GLUT1 (Agus et al., 1997), ini bukanlah jalur utama

yang askorbat mencapai CNS; namun itu bisa menjadi

rute penting dari sudut pandang terapeutik. Huang et al.

diberikan dosis DHA yang berbeda secara intravena sebelum dan

setelah induksi stroke pada tikus. Mereka menemukan DHA itu

memiliki efek neuroprotektif berbanding lurus dengan dosis

dikelola. Efek perlindungannya signifikan apakah DHA

disuntikkan sebelum atau setelah stroke (Huang et al., 2001).
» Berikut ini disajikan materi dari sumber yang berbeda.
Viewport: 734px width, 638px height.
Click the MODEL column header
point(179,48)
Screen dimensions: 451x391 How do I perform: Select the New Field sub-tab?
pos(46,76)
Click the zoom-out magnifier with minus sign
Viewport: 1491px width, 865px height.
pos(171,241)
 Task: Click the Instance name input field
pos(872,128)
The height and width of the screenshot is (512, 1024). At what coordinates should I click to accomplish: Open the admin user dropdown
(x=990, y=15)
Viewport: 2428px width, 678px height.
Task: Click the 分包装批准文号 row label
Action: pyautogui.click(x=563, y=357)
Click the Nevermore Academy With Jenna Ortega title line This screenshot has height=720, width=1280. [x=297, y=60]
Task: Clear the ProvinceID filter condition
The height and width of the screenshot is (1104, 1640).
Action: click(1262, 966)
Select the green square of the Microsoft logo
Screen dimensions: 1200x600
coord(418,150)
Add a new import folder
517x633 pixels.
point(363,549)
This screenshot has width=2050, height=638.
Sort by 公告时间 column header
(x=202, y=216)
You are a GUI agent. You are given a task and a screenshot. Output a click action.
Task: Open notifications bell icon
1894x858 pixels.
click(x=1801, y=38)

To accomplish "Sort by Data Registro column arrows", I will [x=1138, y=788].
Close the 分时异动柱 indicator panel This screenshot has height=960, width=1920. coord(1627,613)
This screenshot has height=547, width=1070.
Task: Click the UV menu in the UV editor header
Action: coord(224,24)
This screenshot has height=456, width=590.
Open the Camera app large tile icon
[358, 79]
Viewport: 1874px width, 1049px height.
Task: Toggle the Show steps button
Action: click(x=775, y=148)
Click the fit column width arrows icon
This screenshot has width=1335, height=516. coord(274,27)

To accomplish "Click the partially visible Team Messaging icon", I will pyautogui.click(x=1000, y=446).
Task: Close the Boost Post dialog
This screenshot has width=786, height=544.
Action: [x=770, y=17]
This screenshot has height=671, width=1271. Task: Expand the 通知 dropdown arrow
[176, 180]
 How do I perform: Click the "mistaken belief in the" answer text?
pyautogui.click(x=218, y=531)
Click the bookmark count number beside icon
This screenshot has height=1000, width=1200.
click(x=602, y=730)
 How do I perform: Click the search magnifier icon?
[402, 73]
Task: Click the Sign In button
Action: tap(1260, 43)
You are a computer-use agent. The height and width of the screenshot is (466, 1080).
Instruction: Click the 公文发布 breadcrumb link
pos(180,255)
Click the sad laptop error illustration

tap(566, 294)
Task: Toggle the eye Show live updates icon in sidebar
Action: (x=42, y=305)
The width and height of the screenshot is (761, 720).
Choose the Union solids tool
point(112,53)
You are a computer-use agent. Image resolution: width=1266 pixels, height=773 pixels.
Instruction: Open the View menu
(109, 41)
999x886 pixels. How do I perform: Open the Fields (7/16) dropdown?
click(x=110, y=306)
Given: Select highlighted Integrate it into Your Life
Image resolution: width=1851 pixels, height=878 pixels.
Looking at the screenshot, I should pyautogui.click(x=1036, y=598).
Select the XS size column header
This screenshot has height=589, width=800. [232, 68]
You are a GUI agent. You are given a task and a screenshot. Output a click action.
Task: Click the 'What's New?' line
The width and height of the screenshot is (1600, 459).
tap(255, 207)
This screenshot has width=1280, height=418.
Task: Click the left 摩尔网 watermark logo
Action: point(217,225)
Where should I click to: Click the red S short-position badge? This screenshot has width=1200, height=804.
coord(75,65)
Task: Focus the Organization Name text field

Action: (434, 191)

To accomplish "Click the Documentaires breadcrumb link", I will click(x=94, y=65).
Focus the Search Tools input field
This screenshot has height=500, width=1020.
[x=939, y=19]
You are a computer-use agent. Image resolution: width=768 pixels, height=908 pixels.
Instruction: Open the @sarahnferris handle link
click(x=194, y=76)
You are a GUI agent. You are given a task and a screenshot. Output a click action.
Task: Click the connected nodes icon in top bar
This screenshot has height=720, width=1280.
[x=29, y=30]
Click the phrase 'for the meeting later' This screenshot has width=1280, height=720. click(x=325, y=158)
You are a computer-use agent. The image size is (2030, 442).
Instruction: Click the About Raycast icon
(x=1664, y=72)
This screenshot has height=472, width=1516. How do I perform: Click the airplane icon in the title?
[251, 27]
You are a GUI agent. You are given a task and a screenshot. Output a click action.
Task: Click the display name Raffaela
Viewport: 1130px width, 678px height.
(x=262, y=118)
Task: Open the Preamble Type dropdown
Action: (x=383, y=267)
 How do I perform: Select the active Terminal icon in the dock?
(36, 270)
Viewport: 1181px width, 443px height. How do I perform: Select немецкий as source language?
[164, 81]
Distribusi askorbat di otak tidak seragam. Itu

amygdala, hipokampus dan hipotalamus adalah

daerah otak dengan konsentrasi vitamin C tertinggi, tetapi


bahkan dalam struktur ini distribusinya tidak homogen

(Mefford et al., 1981). Sebagai contoh, nukleus medial memiliki a

konsentrasi askorbat yang lebih besar di hipotalamus daripada di

baik nukleus preoptik atau nukleus posterior (Mefford

et al., 1981). Substansi nigra adalah wilayah otak dengan

konsentrasi askorbat terendah (Grümewald, 1993), yang

dapat dianggap sebagai faktor kerentanan untuk stres oksidatif

jika kita menganggap bahwa sintesis dopamin adalah pro-oksidan

dan membutuhkan askorbat. Oleh karena itu, persyaratan askorbat

yang dibutuhkan neuron dopaminergik mungkin merupakan penyebab rendahnya

kadar askorbat yang ditemukan dalam struktur otak ini.